**Activity:** Among the entries below, find the line with "Accept and Proceed (48, 2567)", then quote it and each following line up to and including the line with "Citations (25, 1336)", and nothing else.
########
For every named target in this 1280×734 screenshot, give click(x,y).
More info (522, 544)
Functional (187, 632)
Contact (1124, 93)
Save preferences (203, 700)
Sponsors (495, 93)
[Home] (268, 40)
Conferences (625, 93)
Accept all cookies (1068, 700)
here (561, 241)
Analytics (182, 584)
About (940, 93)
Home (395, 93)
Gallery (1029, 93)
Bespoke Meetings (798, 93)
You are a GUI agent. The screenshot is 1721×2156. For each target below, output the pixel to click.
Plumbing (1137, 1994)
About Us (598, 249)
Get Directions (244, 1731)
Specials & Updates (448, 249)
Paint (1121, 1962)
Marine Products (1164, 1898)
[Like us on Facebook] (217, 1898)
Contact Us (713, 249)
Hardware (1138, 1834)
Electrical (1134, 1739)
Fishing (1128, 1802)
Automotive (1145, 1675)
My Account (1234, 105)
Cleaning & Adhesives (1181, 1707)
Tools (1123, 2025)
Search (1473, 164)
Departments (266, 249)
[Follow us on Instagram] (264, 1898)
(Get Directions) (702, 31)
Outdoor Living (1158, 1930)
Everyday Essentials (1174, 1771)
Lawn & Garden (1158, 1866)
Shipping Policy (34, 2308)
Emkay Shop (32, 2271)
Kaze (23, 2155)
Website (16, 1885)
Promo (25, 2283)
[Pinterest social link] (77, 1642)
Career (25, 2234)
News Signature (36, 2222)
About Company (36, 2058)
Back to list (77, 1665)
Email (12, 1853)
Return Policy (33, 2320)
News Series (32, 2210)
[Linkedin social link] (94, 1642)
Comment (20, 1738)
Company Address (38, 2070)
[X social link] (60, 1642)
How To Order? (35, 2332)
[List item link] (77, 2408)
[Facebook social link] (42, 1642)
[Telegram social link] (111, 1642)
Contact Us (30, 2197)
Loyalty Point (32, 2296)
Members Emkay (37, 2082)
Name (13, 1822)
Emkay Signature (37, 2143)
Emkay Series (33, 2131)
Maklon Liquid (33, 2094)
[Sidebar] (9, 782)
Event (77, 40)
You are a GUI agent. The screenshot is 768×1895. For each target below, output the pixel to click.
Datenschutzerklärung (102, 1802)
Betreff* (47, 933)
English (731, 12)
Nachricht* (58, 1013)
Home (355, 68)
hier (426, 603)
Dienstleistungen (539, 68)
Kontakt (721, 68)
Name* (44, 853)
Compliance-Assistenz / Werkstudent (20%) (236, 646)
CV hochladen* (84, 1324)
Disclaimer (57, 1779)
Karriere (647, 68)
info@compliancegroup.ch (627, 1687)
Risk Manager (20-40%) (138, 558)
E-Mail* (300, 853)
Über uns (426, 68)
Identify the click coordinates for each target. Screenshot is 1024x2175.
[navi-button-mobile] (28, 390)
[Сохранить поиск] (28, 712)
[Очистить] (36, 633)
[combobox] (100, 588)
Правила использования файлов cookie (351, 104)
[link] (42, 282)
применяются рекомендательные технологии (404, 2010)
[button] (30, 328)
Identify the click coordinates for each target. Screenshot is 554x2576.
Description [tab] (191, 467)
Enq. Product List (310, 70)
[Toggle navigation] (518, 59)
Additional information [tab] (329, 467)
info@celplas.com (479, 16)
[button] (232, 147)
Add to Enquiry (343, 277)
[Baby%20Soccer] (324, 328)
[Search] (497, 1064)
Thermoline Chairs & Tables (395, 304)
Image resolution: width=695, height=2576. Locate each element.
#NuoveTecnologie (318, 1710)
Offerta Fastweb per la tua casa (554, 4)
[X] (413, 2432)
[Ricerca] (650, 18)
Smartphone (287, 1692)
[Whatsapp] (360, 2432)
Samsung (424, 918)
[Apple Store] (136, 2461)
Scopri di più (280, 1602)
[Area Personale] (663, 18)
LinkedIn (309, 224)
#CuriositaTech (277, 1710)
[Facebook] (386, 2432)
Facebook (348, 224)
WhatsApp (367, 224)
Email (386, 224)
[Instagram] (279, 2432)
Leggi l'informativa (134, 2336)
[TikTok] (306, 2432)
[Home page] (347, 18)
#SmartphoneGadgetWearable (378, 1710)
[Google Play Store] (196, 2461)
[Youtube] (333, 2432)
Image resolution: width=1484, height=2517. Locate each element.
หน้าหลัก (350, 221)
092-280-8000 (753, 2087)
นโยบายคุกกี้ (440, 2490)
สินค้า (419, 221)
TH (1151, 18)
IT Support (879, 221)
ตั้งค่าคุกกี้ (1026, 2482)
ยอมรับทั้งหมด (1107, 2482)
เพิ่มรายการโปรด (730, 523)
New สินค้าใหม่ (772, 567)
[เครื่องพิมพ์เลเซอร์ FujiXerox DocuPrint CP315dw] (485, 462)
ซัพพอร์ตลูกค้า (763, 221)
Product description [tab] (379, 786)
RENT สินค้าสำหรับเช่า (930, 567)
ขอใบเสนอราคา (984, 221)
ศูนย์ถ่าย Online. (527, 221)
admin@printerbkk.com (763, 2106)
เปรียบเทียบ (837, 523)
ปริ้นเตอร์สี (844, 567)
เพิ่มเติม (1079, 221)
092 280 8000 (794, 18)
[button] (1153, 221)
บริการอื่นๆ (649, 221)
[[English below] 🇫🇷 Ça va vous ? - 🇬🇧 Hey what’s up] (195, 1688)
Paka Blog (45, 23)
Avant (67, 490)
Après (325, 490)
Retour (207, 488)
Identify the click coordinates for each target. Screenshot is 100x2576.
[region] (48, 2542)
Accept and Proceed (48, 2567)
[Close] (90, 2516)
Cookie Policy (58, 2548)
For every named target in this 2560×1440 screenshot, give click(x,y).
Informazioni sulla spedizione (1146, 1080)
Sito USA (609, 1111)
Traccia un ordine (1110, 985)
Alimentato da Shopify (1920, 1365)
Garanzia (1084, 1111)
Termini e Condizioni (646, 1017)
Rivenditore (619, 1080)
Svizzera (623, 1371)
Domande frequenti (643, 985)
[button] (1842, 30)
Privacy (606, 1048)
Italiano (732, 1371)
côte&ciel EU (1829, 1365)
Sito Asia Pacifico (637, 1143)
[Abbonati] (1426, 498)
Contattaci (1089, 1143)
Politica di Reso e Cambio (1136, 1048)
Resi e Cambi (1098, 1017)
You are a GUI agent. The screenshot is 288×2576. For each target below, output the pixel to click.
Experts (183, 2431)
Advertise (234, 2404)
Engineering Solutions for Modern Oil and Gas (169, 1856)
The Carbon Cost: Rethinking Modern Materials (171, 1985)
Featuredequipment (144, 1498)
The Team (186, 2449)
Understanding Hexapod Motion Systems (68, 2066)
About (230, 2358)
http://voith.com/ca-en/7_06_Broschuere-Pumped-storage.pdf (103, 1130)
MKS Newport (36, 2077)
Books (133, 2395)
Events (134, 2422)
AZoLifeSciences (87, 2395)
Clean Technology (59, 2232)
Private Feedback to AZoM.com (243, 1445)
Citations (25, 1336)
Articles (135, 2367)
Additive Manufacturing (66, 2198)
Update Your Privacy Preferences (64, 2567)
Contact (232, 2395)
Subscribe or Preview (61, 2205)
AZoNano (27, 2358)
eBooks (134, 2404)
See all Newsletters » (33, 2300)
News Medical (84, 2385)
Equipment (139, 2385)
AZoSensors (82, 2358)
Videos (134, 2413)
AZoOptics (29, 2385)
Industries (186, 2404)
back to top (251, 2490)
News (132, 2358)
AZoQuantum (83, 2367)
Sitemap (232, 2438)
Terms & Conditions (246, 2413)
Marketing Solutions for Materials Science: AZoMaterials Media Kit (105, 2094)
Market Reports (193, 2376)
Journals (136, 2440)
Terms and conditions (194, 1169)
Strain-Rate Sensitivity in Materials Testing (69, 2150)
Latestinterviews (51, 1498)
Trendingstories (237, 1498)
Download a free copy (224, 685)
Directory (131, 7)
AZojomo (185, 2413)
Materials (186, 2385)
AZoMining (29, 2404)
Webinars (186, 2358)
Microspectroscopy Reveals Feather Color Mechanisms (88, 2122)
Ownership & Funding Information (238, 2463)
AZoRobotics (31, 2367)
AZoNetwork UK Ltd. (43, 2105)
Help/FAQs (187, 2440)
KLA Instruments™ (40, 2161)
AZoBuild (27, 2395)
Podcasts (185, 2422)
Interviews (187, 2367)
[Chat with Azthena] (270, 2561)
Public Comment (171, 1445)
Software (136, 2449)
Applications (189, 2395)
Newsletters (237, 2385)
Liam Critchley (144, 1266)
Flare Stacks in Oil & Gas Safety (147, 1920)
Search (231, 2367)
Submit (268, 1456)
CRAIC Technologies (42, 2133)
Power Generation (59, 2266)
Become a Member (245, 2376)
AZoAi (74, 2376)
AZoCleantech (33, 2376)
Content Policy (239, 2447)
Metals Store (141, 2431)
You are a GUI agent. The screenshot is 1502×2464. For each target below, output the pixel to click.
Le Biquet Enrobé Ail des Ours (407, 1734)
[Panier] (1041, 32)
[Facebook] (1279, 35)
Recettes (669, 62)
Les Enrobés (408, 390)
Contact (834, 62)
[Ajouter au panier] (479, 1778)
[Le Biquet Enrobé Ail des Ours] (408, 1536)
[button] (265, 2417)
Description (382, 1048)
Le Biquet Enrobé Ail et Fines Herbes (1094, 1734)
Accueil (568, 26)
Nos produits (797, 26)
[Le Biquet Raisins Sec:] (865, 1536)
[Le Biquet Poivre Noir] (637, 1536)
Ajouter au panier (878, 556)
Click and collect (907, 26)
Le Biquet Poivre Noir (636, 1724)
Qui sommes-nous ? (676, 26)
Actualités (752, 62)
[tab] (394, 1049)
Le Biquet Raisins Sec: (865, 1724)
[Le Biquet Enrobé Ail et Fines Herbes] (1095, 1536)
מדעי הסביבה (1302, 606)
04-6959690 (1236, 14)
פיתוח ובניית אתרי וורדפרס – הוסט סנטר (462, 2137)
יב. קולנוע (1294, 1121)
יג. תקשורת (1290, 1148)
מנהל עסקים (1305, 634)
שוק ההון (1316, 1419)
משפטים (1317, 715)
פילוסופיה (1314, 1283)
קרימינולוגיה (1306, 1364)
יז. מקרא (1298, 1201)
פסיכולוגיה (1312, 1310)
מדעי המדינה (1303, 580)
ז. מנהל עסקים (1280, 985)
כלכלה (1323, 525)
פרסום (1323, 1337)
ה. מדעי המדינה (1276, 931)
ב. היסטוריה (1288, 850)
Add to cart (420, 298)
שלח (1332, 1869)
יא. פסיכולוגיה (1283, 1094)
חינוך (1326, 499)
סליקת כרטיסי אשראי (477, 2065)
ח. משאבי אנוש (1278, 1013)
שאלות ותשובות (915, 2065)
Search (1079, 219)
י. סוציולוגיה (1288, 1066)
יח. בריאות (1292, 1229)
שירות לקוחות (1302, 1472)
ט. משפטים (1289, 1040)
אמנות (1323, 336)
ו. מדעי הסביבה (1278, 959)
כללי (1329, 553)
########
**The answer:**
Accept and Proceed (48, 2567)
[Close] (90, 2516)
Cookie Policy (58, 2548)
For every named target in this 2560×1440 screenshot, give click(x,y).
Informazioni sulla spedizione (1146, 1080)
Sito USA (609, 1111)
Traccia un ordine (1110, 985)
Alimentato da Shopify (1920, 1365)
Garanzia (1084, 1111)
Termini e Condizioni (646, 1017)
Rivenditore (619, 1080)
Svizzera (623, 1371)
Domande frequenti (643, 985)
[button] (1842, 30)
Privacy (606, 1048)
Italiano (732, 1371)
côte&ciel EU (1829, 1365)
Sito Asia Pacifico (637, 1143)
[Abbonati] (1426, 498)
Contattaci (1089, 1143)
Politica di Reso e Cambio (1136, 1048)
Resi e Cambi (1098, 1017)
You are a GUI agent. The screenshot is 288×2576. For each target below, output the pixel to click.
Experts (183, 2431)
Advertise (234, 2404)
Engineering Solutions for Modern Oil and Gas (169, 1856)
The Carbon Cost: Rethinking Modern Materials (171, 1985)
Featuredequipment (144, 1498)
The Team (186, 2449)
Understanding Hexapod Motion Systems (68, 2066)
About (230, 2358)
http://voith.com/ca-en/7_06_Broschuere-Pumped-storage.pdf (103, 1130)
MKS Newport (36, 2077)
Books (133, 2395)
Events (134, 2422)
AZoLifeSciences (87, 2395)
Clean Technology (59, 2232)
Private Feedback to AZoM.com (243, 1445)
Citations (25, 1336)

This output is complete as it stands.